Currency Briefing - what you need to know for Fri March 23, 2012

The past two days saw losses for most currencies amidst renewed concerns about the sustainability of global growth.

GFT noted (for 22 March 2012 trading):

Taking a look at the price action in the currency and equity markets, many investors may be wondering if the rally is finally over. This is the second day of losses for most currencies and the third straight day of losses for the S&P 500. The “all is now better” mentality is fading from the market quickly and replaced with renewed concerns about the sustainability of global growth.

Better than expected U.S. economic data failed to offset the series of negative economic reports released overnight. If the U.S. recovery was more mature and on firmer footing, slower growth in China and Europe would not be as damaging to risk appetite but unfortunately the U.S. recovery is still at its initial stages.

Even U.S. central bank officials have expressed skepticism about the pace of improvement and warned that unemployment remains very high. U.S. equities had a very nice run that was fueled by liquidity injections, improvements in U.S. data and Apple. Based on recent comments from policymakers, the need for further liquidity has diminished after the Greek default.

Of course, if the troubles in Spain or Italy magnify, another long term refinancing operation from the ECB will be needed but for the time being, most central banks have made it clear that they are comfortable with the current level of monetary stimulus. In this case, there will not be further liquidity injections to fuel the rally in equities and currencies.

All the good news from Apple is out already and so speculation about what the company will do next should subside.
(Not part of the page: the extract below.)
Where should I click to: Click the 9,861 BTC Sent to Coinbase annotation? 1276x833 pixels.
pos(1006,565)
This leaves us with only U.S. data to fuel the rise and unfortunately this week’s economic reports are not market moving enough to carry the rally in equities.
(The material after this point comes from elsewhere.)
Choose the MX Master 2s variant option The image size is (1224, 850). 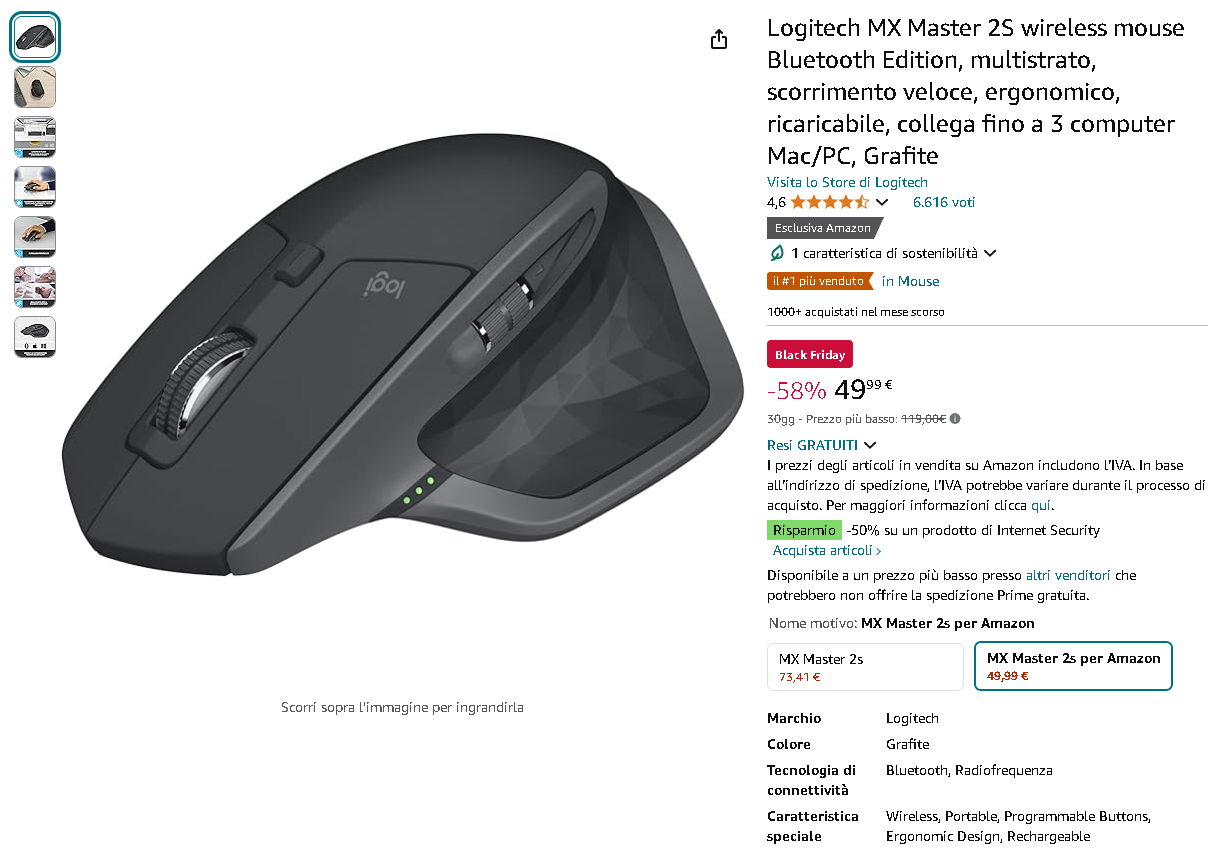(865, 667)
RBS, on the other hand, reported (for 22 March 2012 trading):

A risk-off tone was prevalent when the US session began after poor manufacturing PMIs out of China and the Euro-area weighed on sentiment and risk appetite never really regained its footing during the NY day.

The CAD was among the weakest performers in the G10 today, likely driven by a sell-off in oil as well as weaker than expected retail sales (+0.5% vs. consensus +1.8% m/m).

US rates slipped today on the risk-off move but the US 5-year swap rate, our preferred measure of rate support for the USD, found support at its 200-day moving average.

IG Markets Singapore meanwhile noted:

Poor manufacturing output numbers from China pushed Asian currencies lower yesterday, including the Singapore dollar. The PMI figures came in worse than expected and are worrying traders as to how hard China’s slowdown will be.

The local currency sits at $1.2651 as it continues along a narrow trading band. It is finding support at $1.25 but resistance at $1.27. The Greenback has strengthened this week against major currencies.

Europe also printed disappointing factory output figures last night which spooked traders as to the strength of the global economic recovery. The nervousness has caused a flight to safety back into safe-haven currencies like the greenback although safe haven assets such as gold haven’t benefited.

Singapore has been enhancing its status as a global FX trading hub. Yesterday it announced SGX-listed companies can now trade their shares in dual currencies which may boost liquidity in non-Singaporean dollars. Investment house ARA also plans to list a Yuan-denominated Reit in Singapore would boost Singapore’s credibility as a rival to Hong Kong as an offshore Yuan hub.